— start Given entries —
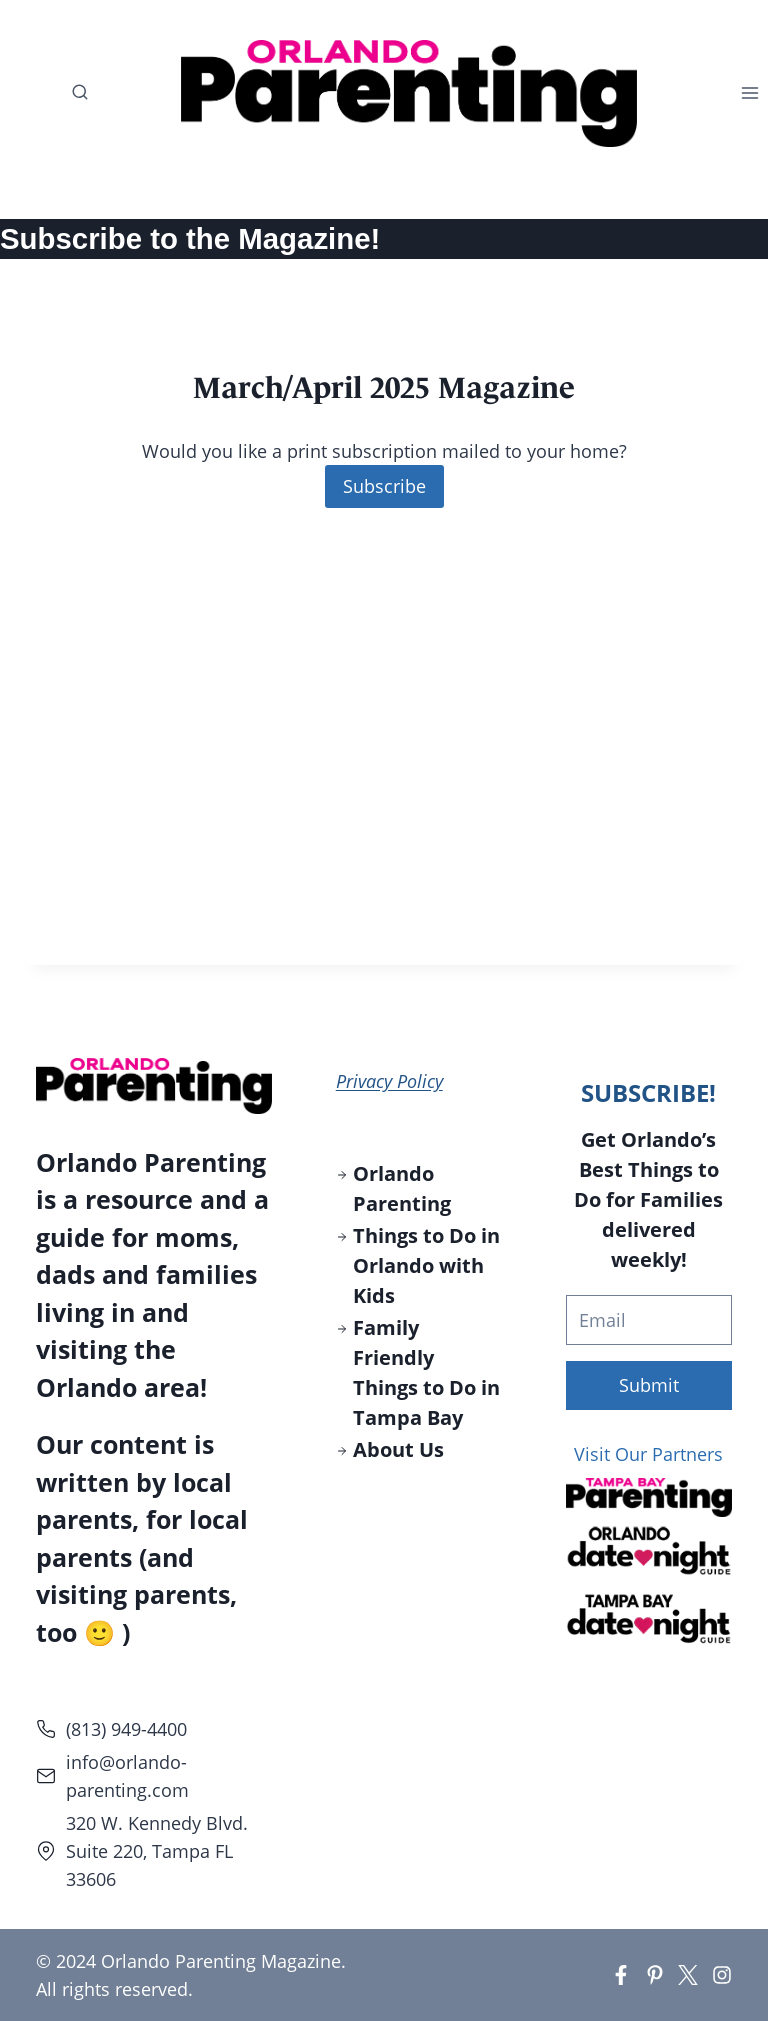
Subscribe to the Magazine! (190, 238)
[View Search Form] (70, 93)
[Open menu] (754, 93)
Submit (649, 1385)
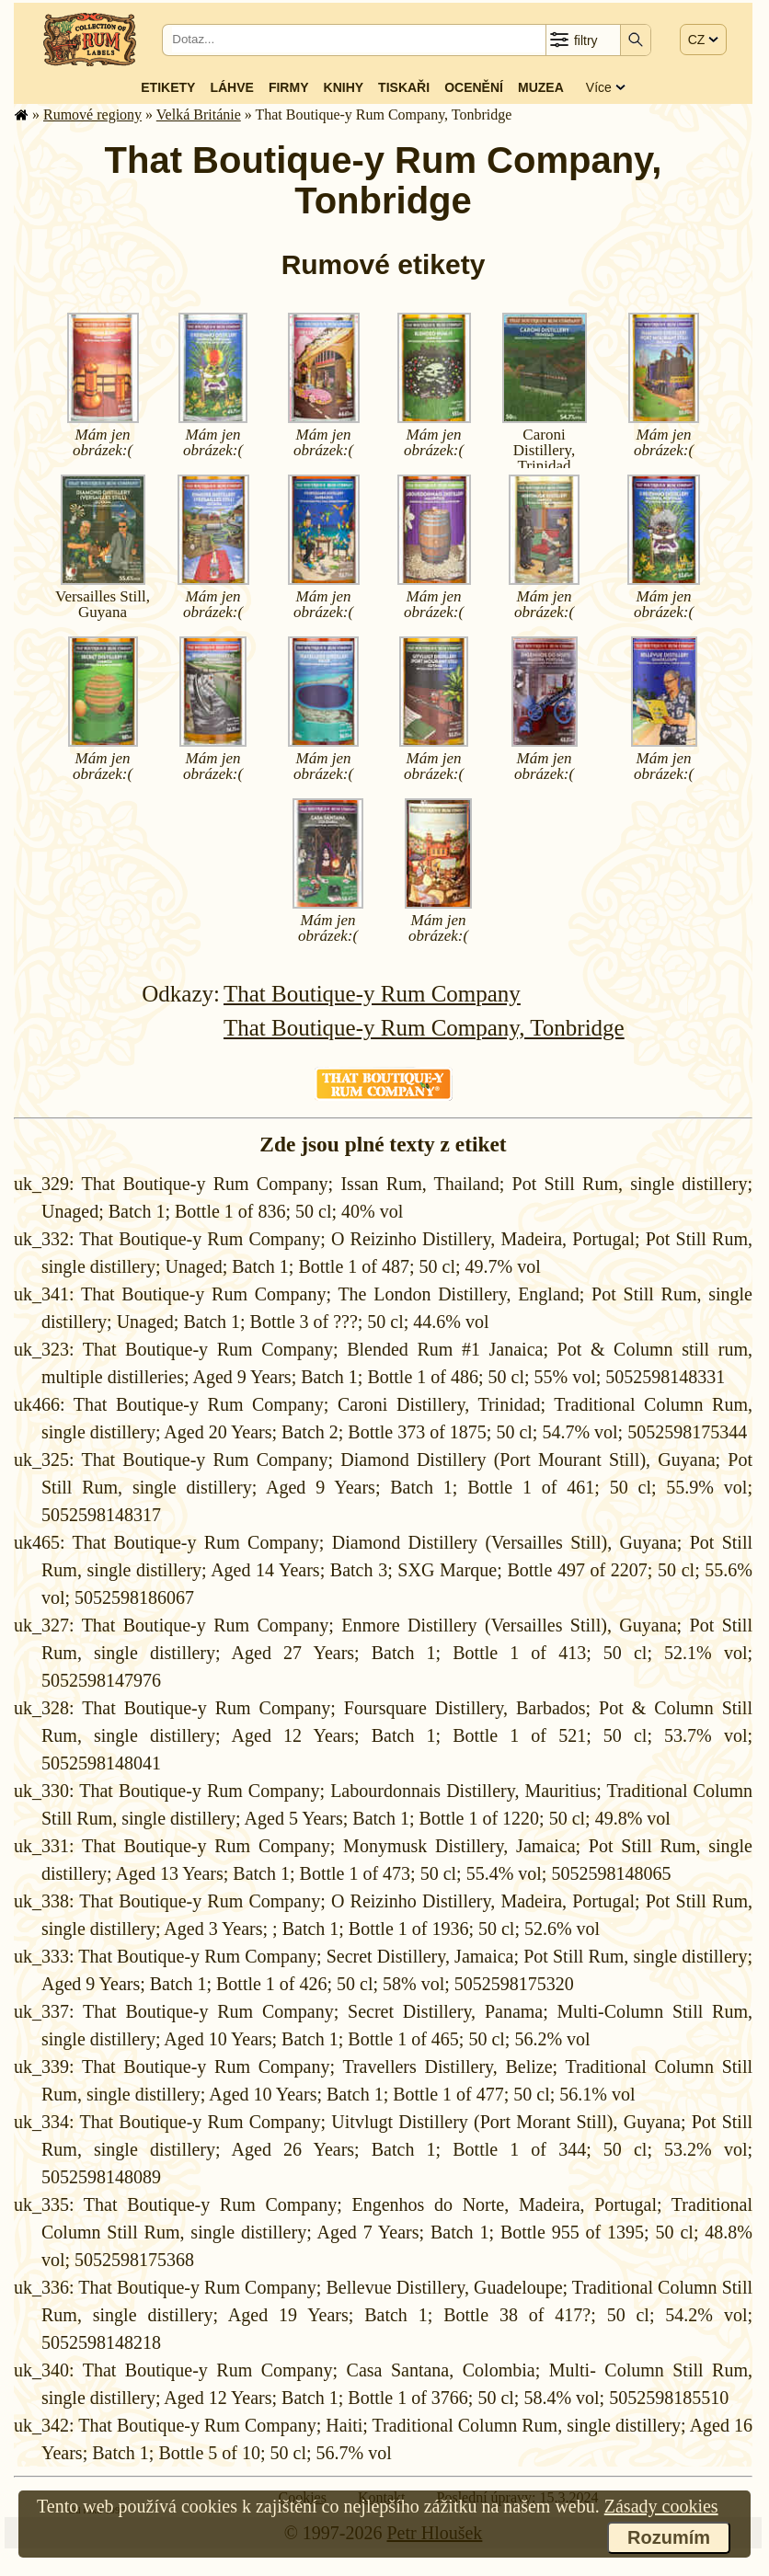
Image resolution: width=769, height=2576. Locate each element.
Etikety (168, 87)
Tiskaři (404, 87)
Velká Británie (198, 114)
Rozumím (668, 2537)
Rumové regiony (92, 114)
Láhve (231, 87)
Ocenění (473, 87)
— end Given entries —
Stated goal: List every line in the items above that contains the word "each". Copy those lines in full.

The output:
Image resolution: width=769, height=2576. Locate each element.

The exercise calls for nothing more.